───── Extracted material
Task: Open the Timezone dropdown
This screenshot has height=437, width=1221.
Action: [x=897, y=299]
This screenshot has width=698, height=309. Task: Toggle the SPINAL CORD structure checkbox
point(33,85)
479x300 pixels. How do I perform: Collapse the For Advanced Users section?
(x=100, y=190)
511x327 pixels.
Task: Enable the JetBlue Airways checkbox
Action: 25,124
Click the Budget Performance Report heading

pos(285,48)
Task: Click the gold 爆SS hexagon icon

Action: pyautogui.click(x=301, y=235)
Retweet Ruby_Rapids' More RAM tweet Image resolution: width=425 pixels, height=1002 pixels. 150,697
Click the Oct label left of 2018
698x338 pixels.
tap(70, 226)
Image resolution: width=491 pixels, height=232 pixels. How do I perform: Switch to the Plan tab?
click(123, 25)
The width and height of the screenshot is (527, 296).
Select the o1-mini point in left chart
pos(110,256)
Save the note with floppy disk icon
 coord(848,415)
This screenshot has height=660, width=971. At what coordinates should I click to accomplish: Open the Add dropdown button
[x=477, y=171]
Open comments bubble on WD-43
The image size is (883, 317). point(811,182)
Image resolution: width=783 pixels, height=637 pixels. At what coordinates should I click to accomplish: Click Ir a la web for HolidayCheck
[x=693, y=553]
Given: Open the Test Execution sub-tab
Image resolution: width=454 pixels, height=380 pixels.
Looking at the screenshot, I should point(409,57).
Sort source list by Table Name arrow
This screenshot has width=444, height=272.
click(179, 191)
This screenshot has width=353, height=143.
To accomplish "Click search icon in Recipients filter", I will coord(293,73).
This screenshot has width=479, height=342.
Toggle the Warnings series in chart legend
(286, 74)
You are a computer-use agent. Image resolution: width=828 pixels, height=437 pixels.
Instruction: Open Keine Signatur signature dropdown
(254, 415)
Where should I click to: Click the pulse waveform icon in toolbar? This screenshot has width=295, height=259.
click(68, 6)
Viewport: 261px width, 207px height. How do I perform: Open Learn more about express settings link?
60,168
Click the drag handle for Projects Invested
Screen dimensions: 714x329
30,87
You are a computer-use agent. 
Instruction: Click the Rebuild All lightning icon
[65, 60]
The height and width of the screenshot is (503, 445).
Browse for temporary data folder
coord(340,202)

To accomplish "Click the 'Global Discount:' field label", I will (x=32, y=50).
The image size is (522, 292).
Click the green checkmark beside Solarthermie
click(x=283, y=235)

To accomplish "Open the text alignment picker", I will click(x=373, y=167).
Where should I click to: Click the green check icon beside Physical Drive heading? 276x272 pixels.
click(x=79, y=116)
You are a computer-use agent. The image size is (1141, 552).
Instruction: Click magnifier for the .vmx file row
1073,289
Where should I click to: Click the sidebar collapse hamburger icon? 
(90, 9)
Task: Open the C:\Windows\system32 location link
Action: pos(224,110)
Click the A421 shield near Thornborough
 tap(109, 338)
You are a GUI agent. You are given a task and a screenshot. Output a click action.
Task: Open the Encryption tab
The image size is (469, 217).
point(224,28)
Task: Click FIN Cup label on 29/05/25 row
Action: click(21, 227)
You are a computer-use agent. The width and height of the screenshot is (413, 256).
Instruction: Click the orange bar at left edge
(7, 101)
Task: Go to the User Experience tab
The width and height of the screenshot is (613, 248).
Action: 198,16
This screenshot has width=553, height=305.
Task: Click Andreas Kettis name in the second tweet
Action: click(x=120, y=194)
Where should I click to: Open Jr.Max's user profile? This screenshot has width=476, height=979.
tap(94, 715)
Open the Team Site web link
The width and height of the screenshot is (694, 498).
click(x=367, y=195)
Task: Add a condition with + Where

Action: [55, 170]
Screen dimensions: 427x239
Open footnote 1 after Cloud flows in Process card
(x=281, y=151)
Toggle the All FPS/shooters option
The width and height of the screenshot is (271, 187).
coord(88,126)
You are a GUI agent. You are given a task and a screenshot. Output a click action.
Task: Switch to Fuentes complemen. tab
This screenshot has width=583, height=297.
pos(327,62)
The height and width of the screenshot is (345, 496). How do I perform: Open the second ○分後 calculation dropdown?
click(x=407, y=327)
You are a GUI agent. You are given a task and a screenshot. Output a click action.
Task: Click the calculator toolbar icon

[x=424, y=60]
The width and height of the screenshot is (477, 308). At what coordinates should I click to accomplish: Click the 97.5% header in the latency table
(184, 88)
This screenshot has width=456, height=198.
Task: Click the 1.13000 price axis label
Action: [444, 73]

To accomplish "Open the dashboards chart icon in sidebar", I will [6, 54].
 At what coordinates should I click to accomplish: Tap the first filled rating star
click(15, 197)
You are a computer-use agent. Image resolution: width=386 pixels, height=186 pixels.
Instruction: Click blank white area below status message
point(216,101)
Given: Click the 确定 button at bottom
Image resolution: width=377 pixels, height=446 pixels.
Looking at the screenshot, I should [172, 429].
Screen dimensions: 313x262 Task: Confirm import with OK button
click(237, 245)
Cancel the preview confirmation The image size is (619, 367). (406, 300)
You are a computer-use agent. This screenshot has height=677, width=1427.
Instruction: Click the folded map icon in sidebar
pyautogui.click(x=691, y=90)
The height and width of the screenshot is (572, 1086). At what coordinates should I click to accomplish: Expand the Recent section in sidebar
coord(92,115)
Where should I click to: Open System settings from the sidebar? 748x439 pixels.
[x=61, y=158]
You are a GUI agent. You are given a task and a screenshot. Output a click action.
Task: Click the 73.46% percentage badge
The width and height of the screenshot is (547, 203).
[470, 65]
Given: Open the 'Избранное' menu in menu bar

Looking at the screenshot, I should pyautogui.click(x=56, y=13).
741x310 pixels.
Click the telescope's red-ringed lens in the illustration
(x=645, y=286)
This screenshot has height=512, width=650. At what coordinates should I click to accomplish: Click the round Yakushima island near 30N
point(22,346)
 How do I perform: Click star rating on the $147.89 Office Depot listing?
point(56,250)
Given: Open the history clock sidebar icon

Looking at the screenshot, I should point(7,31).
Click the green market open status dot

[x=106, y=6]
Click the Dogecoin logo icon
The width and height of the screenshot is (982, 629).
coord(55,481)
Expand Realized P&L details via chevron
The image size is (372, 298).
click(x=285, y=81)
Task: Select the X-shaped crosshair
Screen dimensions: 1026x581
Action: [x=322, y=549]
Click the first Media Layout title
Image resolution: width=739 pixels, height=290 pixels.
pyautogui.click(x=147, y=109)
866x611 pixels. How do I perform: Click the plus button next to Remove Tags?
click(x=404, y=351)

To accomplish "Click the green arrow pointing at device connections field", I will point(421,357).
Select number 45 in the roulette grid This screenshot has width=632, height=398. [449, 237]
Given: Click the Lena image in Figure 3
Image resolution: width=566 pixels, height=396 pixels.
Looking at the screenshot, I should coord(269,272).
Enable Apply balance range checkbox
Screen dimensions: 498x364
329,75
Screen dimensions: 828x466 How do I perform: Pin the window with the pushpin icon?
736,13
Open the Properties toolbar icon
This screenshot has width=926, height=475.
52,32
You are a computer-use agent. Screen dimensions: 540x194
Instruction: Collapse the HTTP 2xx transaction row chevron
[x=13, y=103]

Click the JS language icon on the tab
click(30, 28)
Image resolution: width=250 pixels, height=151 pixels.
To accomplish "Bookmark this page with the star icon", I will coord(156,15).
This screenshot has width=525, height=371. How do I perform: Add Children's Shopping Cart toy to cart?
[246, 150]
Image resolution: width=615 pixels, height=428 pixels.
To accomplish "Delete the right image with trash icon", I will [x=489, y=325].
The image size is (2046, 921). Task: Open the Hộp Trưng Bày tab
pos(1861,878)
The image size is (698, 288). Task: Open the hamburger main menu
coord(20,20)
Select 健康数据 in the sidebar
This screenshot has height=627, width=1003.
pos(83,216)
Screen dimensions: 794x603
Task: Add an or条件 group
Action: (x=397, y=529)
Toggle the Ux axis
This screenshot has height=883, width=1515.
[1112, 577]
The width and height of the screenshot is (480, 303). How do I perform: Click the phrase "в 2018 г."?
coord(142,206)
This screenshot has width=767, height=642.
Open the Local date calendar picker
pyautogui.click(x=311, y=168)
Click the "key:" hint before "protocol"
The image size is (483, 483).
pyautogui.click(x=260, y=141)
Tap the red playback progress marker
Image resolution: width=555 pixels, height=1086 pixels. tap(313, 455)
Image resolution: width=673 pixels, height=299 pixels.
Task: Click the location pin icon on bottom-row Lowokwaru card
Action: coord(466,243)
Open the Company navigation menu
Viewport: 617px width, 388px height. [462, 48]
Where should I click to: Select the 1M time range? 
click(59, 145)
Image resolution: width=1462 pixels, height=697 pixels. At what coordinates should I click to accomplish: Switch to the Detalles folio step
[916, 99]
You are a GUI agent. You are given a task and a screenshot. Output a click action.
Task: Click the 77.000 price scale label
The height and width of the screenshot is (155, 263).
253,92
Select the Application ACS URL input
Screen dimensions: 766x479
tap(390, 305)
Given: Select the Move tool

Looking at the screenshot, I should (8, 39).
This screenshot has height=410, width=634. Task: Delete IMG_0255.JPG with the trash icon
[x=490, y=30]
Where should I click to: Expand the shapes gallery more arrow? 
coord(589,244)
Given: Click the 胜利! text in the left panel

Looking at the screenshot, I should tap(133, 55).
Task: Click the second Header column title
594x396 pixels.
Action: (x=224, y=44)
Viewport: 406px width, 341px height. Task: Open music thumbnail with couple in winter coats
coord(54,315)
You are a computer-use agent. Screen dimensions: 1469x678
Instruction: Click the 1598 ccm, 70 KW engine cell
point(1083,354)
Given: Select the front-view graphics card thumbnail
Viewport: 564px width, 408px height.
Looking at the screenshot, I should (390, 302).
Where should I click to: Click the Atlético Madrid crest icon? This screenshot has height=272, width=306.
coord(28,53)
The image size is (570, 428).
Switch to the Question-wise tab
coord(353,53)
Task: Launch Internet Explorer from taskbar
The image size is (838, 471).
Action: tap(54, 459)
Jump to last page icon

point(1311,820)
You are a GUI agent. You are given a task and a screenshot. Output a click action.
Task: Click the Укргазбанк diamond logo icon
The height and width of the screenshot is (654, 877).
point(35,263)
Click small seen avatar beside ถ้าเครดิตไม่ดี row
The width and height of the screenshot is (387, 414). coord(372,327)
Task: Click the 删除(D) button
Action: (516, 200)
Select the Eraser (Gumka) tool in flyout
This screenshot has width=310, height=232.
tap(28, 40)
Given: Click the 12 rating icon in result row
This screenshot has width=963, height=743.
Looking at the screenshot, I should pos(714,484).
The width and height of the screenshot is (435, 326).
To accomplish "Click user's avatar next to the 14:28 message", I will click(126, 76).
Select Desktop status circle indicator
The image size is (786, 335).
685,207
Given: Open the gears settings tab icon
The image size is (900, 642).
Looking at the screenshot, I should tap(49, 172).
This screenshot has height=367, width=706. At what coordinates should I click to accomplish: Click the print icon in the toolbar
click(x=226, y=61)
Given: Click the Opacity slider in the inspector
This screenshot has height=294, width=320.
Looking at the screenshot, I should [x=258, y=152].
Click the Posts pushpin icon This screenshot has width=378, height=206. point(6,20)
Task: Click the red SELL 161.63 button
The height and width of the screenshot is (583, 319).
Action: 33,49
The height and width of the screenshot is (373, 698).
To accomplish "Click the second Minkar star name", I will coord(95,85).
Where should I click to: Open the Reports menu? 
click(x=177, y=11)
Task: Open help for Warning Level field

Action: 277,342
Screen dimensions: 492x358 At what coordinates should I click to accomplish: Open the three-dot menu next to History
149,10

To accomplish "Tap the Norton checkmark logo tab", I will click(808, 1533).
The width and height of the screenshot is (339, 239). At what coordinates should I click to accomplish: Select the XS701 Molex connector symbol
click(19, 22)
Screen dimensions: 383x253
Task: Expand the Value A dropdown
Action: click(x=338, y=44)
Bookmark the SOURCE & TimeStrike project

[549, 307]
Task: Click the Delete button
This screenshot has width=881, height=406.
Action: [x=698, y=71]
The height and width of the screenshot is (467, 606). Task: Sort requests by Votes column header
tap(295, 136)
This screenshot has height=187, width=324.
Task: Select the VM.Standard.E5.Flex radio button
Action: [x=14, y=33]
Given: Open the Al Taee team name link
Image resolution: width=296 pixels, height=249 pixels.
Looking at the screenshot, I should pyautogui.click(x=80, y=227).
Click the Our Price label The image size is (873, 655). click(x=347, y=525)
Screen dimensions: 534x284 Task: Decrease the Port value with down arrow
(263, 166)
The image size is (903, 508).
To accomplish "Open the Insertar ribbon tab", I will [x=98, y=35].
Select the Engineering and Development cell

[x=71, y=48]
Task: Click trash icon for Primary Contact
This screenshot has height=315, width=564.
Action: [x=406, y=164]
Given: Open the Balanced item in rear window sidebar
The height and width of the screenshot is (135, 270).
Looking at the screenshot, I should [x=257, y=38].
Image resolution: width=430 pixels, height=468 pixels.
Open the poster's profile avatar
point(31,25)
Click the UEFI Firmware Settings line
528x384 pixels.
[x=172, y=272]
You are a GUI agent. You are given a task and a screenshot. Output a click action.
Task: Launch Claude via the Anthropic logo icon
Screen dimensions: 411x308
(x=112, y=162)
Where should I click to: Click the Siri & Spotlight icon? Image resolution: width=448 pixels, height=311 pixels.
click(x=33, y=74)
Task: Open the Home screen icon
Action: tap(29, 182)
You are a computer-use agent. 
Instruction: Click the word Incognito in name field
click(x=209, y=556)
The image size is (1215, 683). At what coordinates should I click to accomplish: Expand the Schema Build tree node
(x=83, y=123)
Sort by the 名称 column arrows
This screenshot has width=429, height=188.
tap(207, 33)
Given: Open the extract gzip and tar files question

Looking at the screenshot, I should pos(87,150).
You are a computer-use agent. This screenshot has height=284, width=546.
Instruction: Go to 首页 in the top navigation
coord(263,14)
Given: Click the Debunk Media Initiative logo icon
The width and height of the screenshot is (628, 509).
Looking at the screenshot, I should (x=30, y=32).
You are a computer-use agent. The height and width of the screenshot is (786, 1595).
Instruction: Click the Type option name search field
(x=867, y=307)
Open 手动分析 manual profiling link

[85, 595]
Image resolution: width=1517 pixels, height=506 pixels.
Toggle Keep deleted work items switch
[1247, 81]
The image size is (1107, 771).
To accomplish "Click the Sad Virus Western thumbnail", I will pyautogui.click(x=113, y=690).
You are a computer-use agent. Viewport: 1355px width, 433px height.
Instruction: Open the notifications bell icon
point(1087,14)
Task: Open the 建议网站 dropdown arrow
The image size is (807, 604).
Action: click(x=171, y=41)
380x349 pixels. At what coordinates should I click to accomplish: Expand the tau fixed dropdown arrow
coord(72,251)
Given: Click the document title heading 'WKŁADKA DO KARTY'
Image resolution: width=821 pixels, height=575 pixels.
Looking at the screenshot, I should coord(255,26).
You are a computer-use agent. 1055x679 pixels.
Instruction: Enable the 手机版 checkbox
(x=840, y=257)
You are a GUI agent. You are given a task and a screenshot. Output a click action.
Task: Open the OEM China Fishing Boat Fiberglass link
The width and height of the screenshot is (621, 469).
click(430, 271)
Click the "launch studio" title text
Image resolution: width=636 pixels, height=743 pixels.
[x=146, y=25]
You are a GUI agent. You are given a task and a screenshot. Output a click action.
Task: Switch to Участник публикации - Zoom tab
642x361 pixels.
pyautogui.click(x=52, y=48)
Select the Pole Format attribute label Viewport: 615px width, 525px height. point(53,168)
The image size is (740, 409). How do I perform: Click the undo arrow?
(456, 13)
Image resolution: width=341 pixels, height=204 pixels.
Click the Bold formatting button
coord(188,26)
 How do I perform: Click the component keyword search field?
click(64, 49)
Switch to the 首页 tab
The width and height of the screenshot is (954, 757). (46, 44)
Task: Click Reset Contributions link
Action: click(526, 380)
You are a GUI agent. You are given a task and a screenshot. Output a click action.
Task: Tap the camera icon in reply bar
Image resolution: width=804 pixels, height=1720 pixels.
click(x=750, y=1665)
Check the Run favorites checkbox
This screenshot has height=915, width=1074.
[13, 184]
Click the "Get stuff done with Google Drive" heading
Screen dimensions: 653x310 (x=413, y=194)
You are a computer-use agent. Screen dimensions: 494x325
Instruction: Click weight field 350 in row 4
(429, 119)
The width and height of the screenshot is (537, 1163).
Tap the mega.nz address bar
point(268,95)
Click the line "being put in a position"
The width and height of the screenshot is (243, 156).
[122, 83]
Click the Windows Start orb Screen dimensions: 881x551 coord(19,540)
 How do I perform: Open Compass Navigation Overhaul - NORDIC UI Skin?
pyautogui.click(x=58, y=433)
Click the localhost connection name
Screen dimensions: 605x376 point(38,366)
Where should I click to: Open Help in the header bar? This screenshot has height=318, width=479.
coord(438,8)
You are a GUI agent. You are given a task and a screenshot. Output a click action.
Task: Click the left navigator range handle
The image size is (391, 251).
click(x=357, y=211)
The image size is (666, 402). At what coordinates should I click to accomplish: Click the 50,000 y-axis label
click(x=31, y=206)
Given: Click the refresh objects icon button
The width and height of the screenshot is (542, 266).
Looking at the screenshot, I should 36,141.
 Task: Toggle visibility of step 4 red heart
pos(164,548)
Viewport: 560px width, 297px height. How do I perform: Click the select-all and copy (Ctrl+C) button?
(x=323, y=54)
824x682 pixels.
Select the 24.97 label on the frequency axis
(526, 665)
──────────
__What this task involves__: The response should hold exactly the lines starting at the line with "Image resolution: width=377" and ending at the line with "Task: Click the 73.46% percentage badge", and no other line of the material above.

__Answer space__:
Image resolution: width=377 pixels, height=446 pixels.
Looking at the screenshot, I should [172, 429].
Screen dimensions: 313x262 Task: Confirm import with OK button
click(237, 245)
Cancel the preview confirmation The image size is (619, 367). (406, 300)
You are a computer-use agent. This screenshot has height=677, width=1427.
Instruction: Click the folded map icon in sidebar
pyautogui.click(x=691, y=90)
The height and width of the screenshot is (572, 1086). At what coordinates should I click to accomplish: Expand the Recent section in sidebar
coord(92,115)
Where should I click to: Open System settings from the sidebar? 748x439 pixels.
[x=61, y=158]
You are a GUI agent. You are given a task and a screenshot. Output a click action.
Task: Click the 73.46% percentage badge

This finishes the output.